One of the best examples of agroecology in action is in the state of Andhra Pradesh in southern India, where what is perhaps the largest agroecological project in the world is underway. Andhra Pradesh has a population of 54 million people, with 8 million farmers and farmworkers cultivating almost 20 million acres. The state government plans to help farmers transition to natural farming methods (which are comparable to agroecology) by 2030.

The effort started six years ago. So far, 750,000 farmers and farmworkers are taking part, said Vijay Kumar, who leads the project. Its core practices include keeping soil covered with plant matter year round, planting trees, integrating livestock into farming systems, and strictly avoiding the use of synthetic pesticides and fertilizers.

Already, farmers’ costs are down and their incomes are up, Kumar said. Net incomes have risen by between 50 percent and 300 percent for six major crops, he said. Soil is healthier and better able to retain water, and populations of earthworms, beneficial insects, and birds are growing. “Now we see birds’ nests even in cotton and chili fields,” he said.

Natural farming is key to Andhra Pradesh’s broader conservation strategy. If farmers can sustainably increase their yields, it will free up land for reforestation and rewilding.

Moussa Baldé, Senegal’s minister for agriculture and rural infrastructure, reminded the audience that in some parts of the world, it may be more accurate to speak of “reverting” to agroecology rather than “transitioning” to it. In Senegal, many farmers have retained traditional practices like fertilizing fields with manure, leaving parcels fallow, and avoiding chemical inputs, he said. “I don’t think it is a huge transition, because we never moved that far away from agroecology.”

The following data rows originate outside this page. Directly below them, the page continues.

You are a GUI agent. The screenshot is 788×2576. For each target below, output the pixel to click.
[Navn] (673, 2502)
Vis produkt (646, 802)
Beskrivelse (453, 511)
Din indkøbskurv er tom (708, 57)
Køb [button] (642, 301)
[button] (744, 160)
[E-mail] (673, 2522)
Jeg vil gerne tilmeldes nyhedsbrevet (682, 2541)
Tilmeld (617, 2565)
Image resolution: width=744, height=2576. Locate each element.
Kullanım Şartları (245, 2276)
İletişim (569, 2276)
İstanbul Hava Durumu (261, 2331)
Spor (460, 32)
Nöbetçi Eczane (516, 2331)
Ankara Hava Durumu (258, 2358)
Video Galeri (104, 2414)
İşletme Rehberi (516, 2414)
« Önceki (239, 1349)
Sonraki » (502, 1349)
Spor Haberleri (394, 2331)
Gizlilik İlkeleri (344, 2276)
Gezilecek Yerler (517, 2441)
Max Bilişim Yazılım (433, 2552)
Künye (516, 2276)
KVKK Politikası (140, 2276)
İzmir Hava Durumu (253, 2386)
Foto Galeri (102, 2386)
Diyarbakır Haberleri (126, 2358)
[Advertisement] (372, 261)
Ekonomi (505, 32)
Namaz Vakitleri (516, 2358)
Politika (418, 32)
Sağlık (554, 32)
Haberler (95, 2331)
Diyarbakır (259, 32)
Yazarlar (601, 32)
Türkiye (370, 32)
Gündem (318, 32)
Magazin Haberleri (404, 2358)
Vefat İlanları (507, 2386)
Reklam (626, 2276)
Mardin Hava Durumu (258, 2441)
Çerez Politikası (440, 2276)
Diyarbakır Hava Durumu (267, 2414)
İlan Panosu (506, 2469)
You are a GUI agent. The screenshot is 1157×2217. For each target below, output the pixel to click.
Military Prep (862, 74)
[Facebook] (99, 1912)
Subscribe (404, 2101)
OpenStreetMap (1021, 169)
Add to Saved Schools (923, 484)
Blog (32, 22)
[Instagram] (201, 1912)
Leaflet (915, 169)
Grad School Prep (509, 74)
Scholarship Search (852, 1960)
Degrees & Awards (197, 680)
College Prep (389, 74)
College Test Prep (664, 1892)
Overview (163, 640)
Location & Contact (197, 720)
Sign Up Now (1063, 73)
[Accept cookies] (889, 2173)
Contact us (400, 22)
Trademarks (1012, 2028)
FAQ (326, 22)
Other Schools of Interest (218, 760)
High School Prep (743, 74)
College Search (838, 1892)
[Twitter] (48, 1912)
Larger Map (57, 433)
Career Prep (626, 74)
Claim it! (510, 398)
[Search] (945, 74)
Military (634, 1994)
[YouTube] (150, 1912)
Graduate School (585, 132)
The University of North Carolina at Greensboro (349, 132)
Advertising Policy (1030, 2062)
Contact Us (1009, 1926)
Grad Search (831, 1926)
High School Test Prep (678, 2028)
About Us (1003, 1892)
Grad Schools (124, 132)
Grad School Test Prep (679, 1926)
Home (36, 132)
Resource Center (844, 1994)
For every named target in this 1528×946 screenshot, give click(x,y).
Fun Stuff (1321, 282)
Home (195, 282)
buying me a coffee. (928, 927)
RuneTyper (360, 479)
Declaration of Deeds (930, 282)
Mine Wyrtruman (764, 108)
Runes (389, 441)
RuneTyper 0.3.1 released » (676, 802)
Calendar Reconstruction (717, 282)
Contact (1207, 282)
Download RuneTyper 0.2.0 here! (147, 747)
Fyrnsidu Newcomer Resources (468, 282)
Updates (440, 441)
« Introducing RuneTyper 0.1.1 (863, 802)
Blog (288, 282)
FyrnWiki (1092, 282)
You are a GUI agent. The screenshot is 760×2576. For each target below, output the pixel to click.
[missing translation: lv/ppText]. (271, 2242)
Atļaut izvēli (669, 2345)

Sara Singla, a grain grower and agronomist in southern France, said farmers are increasingly turning to agroecology not because of top-down directives but because they see the advantages in the field. “You can earn more while spending less,” she said. “It’s a virtuous cycle.”

The industrialization of farming has stripped away a great deal of agronomic knowledge, Singla said, turning farmers into what one panelist called “tractor drivers” who follow a prescribed schedule of planting and applying chemicals. Agroecology, in contrast, depends on problem-solving and engagement with the land. Many farmers working within the industrial model no longer find meaning in their work, Singla said. “There’s the sense, with agroecology, that that meaning is being regained.”